• **Stated problem**
Could you rewrite the listing below with every "Image resolution" swapped for "Screenshot resolution" and all else unchanged?

· · ·

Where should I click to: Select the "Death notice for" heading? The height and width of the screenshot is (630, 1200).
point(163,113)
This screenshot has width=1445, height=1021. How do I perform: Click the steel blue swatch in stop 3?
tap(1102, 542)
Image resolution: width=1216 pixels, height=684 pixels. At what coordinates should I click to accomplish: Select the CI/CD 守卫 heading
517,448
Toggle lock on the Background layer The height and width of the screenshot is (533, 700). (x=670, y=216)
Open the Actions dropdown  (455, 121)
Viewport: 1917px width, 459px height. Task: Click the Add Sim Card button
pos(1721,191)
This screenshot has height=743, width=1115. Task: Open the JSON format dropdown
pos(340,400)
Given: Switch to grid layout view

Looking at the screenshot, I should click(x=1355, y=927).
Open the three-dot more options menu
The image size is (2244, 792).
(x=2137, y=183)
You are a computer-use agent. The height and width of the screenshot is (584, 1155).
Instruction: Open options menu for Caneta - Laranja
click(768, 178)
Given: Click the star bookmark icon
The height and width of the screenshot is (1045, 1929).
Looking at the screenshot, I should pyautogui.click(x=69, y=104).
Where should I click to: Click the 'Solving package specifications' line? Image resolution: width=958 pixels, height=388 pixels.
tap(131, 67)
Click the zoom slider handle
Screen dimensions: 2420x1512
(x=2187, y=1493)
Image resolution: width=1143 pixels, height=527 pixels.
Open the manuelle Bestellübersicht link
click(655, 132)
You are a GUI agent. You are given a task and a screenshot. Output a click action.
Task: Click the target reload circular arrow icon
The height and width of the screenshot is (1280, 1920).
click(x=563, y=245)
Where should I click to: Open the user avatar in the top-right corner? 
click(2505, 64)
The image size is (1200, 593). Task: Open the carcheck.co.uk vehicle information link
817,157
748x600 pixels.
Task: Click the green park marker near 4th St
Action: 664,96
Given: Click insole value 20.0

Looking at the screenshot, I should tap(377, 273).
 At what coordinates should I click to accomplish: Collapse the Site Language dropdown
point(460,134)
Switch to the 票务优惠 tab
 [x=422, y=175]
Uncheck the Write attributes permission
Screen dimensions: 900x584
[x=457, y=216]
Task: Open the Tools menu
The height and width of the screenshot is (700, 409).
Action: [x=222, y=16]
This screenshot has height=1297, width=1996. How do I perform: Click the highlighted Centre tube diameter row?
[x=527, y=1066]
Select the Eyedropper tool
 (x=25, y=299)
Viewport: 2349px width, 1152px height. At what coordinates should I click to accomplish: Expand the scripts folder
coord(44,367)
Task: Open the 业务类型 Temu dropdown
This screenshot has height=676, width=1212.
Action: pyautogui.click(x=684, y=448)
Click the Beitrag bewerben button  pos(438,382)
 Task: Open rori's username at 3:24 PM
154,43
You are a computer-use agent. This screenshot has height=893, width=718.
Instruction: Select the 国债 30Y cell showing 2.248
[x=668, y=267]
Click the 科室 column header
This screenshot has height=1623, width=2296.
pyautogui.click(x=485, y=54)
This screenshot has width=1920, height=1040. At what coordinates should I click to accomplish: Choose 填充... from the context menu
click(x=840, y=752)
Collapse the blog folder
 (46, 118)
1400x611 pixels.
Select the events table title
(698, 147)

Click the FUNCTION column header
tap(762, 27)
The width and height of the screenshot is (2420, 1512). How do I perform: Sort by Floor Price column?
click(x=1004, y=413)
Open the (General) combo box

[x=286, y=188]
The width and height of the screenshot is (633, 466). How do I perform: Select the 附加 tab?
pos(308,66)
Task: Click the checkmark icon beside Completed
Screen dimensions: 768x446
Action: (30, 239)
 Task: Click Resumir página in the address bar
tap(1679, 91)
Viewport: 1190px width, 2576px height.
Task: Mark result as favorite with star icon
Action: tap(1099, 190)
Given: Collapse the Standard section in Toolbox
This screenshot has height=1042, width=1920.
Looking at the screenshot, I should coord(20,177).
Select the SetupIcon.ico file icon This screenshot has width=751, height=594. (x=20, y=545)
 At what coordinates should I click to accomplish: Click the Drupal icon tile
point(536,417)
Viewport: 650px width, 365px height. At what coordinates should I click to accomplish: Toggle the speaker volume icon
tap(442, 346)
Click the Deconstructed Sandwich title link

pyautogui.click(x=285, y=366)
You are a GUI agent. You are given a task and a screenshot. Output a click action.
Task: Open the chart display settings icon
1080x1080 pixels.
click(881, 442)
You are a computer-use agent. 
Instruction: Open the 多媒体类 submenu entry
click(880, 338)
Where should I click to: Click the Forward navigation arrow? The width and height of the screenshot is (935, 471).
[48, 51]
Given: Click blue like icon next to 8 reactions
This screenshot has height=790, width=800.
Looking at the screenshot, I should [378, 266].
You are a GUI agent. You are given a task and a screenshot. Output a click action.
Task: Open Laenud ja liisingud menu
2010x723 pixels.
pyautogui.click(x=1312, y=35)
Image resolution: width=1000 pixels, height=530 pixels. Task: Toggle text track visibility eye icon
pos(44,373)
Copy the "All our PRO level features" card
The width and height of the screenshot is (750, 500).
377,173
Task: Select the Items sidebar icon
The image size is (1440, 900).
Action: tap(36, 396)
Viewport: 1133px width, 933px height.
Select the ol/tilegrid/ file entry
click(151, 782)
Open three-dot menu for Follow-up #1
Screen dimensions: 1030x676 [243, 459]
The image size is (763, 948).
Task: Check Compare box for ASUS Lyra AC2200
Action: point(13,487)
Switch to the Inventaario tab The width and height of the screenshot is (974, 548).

· · ·

• **Output of the task**
Where should I click to: Select the "Death notice for" heading? The height and width of the screenshot is (630, 1200).
point(163,113)
This screenshot has width=1445, height=1021. How do I perform: Click the steel blue swatch in stop 3?
tap(1102, 542)
Screenshot resolution: width=1216 pixels, height=684 pixels. At what coordinates should I click to accomplish: Select the CI/CD 守卫 heading
517,448
Toggle lock on the Background layer The height and width of the screenshot is (533, 700). (x=670, y=216)
Open the Actions dropdown  (455, 121)
Viewport: 1917px width, 459px height. Task: Click the Add Sim Card button
pos(1721,191)
This screenshot has height=743, width=1115. Task: Open the JSON format dropdown
pos(340,400)
Given: Switch to grid layout view

Looking at the screenshot, I should click(x=1355, y=927).
Open the three-dot more options menu
The image size is (2244, 792).
(x=2137, y=183)
You are a computer-use agent. The height and width of the screenshot is (584, 1155).
Instruction: Open options menu for Caneta - Laranja
click(768, 178)
Given: Click the star bookmark icon
The height and width of the screenshot is (1045, 1929).
Looking at the screenshot, I should pyautogui.click(x=69, y=104).
Where should I click to: Click the 'Solving package specifications' line? Screenshot resolution: width=958 pixels, height=388 pixels.
tap(131, 67)
Click the zoom slider handle
Screen dimensions: 2420x1512
(x=2187, y=1493)
Screenshot resolution: width=1143 pixels, height=527 pixels.
Open the manuelle Bestellübersicht link
click(655, 132)
You are a GUI agent. You are given a task and a screenshot. Output a click action.
Task: Click the target reload circular arrow icon
The height and width of the screenshot is (1280, 1920).
click(x=563, y=245)
Where should I click to: Open the user avatar in the top-right corner? 
click(2505, 64)
The image size is (1200, 593). Task: Open the carcheck.co.uk vehicle information link
817,157
748x600 pixels.
Task: Click the green park marker near 4th St
Action: 664,96
Given: Click insole value 20.0

Looking at the screenshot, I should tap(377, 273).
 At what coordinates should I click to accomplish: Collapse the Site Language dropdown
point(460,134)
Switch to the 票务优惠 tab
 [x=422, y=175]
Uncheck the Write attributes permission
Screen dimensions: 900x584
[x=457, y=216]
Task: Open the Tools menu
The height and width of the screenshot is (700, 409).
Action: [x=222, y=16]
This screenshot has height=1297, width=1996. How do I perform: Click the highlighted Centre tube diameter row?
[x=527, y=1066]
Select the Eyedropper tool
 (x=25, y=299)
Viewport: 2349px width, 1152px height. At what coordinates should I click to accomplish: Expand the scripts folder
coord(44,367)
Task: Open the 业务类型 Temu dropdown
This screenshot has height=676, width=1212.
Action: pyautogui.click(x=684, y=448)
Click the Beitrag bewerben button  pos(438,382)
 Task: Open rori's username at 3:24 PM
154,43
You are a computer-use agent. This screenshot has height=893, width=718.
Instruction: Select the 国债 30Y cell showing 2.248
[x=668, y=267]
Click the 科室 column header
This screenshot has height=1623, width=2296.
pyautogui.click(x=485, y=54)
This screenshot has width=1920, height=1040. At what coordinates should I click to accomplish: Choose 填充... from the context menu
click(x=840, y=752)
Collapse the blog folder
 (46, 118)
1400x611 pixels.
Select the events table title
(698, 147)

Click the FUNCTION column header
tap(762, 27)
The width and height of the screenshot is (2420, 1512). How do I perform: Sort by Floor Price column?
click(x=1004, y=413)
Open the (General) combo box

[x=286, y=188]
The width and height of the screenshot is (633, 466). How do I perform: Select the 附加 tab?
pos(308,66)
Task: Click the checkmark icon beside Completed
Screen dimensions: 768x446
Action: (30, 239)
 Task: Click Resumir página in the address bar
tap(1679, 91)
Viewport: 1190px width, 2576px height.
Task: Mark result as favorite with star icon
Action: tap(1099, 190)
Given: Collapse the Standard section in Toolbox
This screenshot has height=1042, width=1920.
Looking at the screenshot, I should coord(20,177).
Select the SetupIcon.ico file icon This screenshot has width=751, height=594. (x=20, y=545)
 At what coordinates should I click to accomplish: Click the Drupal icon tile
point(536,417)
Viewport: 650px width, 365px height. At what coordinates should I click to accomplish: Toggle the speaker volume icon
tap(442, 346)
Click the Deconstructed Sandwich title link

pyautogui.click(x=285, y=366)
You are a GUI agent. You are given a task and a screenshot. Output a click action.
Task: Open the chart display settings icon
1080x1080 pixels.
click(881, 442)
You are a computer-use agent. 
Instruction: Open the 多媒体类 submenu entry
click(880, 338)
Where should I click to: Click the Forward navigation arrow? The width and height of the screenshot is (935, 471).
[48, 51]
Given: Click blue like icon next to 8 reactions
This screenshot has height=790, width=800.
Looking at the screenshot, I should [378, 266].
You are a GUI agent. You are given a task and a screenshot. Output a click action.
Task: Open Laenud ja liisingud menu
2010x723 pixels.
pyautogui.click(x=1312, y=35)
Screenshot resolution: width=1000 pixels, height=530 pixels. Task: Toggle text track visibility eye icon
pos(44,373)
Copy the "All our PRO level features" card
The width and height of the screenshot is (750, 500).
377,173
Task: Select the Items sidebar icon
The image size is (1440, 900).
Action: tap(36, 396)
Viewport: 1133px width, 933px height.
Select the ol/tilegrid/ file entry
click(151, 782)
Open three-dot menu for Follow-up #1
Screen dimensions: 1030x676 [243, 459]
The image size is (763, 948).
Task: Check Compare box for ASUS Lyra AC2200
Action: point(13,487)
Switch to the Inventaario tab The width and height of the screenshot is (974, 548).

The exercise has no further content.